Yesterday afternoon a wind storm came up and blew the tents away at our hilltop. Then it started raining. People had to scatter to make sure things didn't get blown away in the high winds. The wind was so strong a person could hardly stand up and both of my young men volunteers promptly went out to help. Although some of the tents stayed and the wind died down after about an hour or so, it was quite sad for the people who had nowhere to sleep.
When I woke up this morning I could see that my housekeeper's family had to stay elsewhere, which could have included my dining room or a bedroom. Many of my neighbors have been so traumatized they are too frightened to stay inside. It's so difficult for them. If it were me I'm sure I would have driven everyone crazy by now.
Many people are using sheets of aluminum to make little shelters. These shelters will help them survive the monsoon. There is a moratorium on building at this time.

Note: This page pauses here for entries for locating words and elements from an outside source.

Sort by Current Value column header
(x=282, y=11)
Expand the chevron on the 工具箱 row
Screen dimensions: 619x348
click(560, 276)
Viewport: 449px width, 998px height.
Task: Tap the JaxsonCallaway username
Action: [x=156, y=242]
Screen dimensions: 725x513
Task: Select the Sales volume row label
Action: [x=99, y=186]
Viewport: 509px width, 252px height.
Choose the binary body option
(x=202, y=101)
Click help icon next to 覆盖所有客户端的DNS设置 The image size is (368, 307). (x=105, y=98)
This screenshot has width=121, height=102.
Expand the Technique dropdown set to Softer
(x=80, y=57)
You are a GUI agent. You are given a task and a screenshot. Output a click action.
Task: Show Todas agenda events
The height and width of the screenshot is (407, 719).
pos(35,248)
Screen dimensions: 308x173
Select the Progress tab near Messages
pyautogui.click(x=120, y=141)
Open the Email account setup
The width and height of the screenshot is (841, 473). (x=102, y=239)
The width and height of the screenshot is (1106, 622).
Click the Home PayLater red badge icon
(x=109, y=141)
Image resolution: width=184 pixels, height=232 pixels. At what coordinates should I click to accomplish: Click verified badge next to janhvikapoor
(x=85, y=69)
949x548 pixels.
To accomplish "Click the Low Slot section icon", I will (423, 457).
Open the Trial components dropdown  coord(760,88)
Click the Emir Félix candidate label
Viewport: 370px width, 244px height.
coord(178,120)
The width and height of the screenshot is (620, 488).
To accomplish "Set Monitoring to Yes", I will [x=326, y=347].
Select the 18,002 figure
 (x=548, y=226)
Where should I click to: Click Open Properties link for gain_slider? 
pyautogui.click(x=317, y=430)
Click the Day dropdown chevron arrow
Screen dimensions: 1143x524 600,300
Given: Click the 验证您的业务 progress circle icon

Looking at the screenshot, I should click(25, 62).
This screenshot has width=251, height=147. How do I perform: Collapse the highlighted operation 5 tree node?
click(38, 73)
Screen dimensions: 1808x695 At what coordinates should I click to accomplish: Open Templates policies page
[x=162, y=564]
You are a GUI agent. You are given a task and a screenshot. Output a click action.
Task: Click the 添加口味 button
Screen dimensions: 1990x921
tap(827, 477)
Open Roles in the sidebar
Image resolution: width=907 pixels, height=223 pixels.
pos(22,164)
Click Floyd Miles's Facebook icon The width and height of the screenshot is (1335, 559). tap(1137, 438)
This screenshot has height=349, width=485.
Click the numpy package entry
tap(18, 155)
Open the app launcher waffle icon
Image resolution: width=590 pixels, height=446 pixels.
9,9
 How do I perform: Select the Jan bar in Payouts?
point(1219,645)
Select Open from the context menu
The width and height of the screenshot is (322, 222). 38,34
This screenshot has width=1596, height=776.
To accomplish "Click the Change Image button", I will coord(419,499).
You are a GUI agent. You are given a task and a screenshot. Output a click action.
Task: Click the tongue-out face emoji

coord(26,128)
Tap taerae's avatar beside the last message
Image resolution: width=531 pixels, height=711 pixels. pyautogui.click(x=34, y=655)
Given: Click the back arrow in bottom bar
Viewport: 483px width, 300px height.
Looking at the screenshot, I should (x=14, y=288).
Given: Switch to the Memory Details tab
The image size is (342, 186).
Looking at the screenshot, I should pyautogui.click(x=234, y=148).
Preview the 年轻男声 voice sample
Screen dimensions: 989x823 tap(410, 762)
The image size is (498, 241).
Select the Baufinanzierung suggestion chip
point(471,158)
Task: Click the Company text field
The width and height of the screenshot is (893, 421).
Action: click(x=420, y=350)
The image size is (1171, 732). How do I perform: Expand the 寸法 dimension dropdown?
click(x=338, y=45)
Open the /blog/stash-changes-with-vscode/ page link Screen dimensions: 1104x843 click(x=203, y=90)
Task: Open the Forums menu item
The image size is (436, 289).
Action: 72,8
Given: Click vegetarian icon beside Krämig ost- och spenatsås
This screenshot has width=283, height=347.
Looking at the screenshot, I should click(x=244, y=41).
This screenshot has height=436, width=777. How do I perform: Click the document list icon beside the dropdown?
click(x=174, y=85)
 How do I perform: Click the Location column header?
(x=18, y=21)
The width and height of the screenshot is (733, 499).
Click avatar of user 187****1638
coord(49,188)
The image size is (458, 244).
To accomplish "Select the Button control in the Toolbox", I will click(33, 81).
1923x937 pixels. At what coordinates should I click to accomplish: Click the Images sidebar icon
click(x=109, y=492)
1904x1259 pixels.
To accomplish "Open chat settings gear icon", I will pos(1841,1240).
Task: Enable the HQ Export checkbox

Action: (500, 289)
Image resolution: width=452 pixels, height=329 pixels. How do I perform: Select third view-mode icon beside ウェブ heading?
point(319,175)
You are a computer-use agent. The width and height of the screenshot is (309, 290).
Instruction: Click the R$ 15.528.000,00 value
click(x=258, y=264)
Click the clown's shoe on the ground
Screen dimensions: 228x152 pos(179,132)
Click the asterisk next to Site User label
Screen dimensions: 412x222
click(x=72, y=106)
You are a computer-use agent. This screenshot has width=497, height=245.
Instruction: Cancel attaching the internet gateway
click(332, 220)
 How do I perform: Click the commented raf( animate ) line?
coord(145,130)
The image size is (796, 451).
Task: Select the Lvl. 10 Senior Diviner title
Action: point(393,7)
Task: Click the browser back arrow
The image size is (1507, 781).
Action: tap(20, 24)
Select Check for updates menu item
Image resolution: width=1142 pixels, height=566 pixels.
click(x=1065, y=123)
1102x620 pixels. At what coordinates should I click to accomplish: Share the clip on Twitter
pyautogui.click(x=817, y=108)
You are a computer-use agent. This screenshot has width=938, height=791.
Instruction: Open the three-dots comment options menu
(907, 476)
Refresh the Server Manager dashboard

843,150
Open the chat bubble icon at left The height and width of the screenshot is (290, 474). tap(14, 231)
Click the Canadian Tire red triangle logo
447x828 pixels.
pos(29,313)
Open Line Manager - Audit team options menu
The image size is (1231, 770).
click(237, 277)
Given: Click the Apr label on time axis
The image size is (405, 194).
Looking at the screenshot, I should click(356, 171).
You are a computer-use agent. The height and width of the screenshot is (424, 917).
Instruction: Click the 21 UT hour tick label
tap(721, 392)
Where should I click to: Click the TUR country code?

The government seems to be attempting some sort of building code.
This is the new aluminum shelter the childless couple and Birbhadur made together by sharing the aluminum we managed to get. One of the villagers connected to an NGO told me they had provided one piece of aluminum per person to 17 families in the village, but knowing I was helping 3 families he let me know they didn't get any aluminum. Of course I was happy to provide it for them. I got enough to help another family, too. That's when I bought the other two wheel barrows, with the help of a young man, Doug, from Sweden.
Here's our fund raiser site: http://travelstarter.com/projects/nepal_earthquake_restoration_changunarayan_village__project/260
We are also going to be doing a sweepstakes extravaganza and will give $10,000 trip to Nepal for next year, after the village is looking nice. It will be an all expense paid trip for 2 to Nepal, custom designed to the person's needs, but it will be basically 6 weeks of being treated like an honored guest and they will be able to do whatever they want to do here. If all goes well we will be able to have this village looking lovely by next April with the money this will bring. This contest will also provide Nepali, handcrafted gifts for participants to get the economy going and make it better for everyone. It's actually our first, annual sweepstakes. Next year I hope to help Shaku, another nearby village.